_WRITTEN INSTRUCTION_:
From the page on learning backpropagation below, reproduce verbatim the passage that begins with the words containing "Step 1: First" and ends with "in this notebook.".

_PAGE EXTRACT_:
[start]

First, Deep dive into backprop , fundamentally understand the math behind the algorithm of backprop and also how essentials like auto-diff , gradient calculation etc are implemented in ML libs like torch and such.
Step 1: First Principle’s
From first principals, using only numpy, understand the core of optimization and how neural nets came about. Traversing the historic footsteps, explain each step, both reasoning and intuition recorded in this notebook.
Colab: Notebook
Step 2: Torch+AutoGradCNN
It would obviously be foolish to continue to use np for everything since the goal is to not just learn things conceptually but also become proficient with the tooling, hence torch. I start off from this article by the OG himself and we will try to use only the “autodiff” feature of torch. This strikes the perfect balance between understand nuances of a architecture and all the bells and whistles it comes with while building on top of what we already know for sure.

[end]

_RECORDS_:
[start]

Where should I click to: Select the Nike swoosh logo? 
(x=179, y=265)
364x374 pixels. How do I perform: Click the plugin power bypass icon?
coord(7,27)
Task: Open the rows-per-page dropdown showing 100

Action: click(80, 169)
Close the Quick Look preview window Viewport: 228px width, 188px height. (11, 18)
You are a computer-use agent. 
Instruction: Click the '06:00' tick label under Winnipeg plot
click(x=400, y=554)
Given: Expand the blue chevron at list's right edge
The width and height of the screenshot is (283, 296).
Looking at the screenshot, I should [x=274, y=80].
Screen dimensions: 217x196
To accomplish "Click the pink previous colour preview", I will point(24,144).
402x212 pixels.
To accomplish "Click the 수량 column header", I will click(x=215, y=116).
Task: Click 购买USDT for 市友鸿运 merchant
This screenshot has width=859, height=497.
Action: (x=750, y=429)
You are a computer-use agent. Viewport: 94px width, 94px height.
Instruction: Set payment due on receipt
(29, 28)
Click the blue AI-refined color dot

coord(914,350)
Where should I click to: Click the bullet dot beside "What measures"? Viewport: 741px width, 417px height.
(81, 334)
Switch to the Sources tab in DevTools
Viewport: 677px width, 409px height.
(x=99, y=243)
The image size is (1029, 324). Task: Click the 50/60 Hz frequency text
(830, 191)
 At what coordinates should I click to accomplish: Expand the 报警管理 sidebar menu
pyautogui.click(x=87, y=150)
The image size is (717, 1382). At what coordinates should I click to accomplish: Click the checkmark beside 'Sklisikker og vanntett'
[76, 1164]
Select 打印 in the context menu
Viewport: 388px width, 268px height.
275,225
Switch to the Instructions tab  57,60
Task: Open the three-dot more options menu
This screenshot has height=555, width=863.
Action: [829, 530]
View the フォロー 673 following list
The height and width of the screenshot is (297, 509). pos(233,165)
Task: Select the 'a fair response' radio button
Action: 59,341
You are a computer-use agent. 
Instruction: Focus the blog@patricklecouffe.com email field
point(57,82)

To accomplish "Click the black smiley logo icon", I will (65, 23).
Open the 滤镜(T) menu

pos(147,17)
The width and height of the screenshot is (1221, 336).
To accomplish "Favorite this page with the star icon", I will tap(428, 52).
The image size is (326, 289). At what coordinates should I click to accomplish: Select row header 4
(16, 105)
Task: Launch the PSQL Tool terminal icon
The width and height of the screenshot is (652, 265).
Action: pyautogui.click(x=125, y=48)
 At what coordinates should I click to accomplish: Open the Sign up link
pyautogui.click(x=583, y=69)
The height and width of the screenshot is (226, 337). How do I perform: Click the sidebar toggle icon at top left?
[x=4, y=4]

[end]

_THE COMPLETED TASK_:
Step 1: First Principle’s
From first principals, using only numpy, understand the core of optimization and how neural nets came about. Traversing the historic footsteps, explain each step, both reasoning and intuition recorded in this notebook.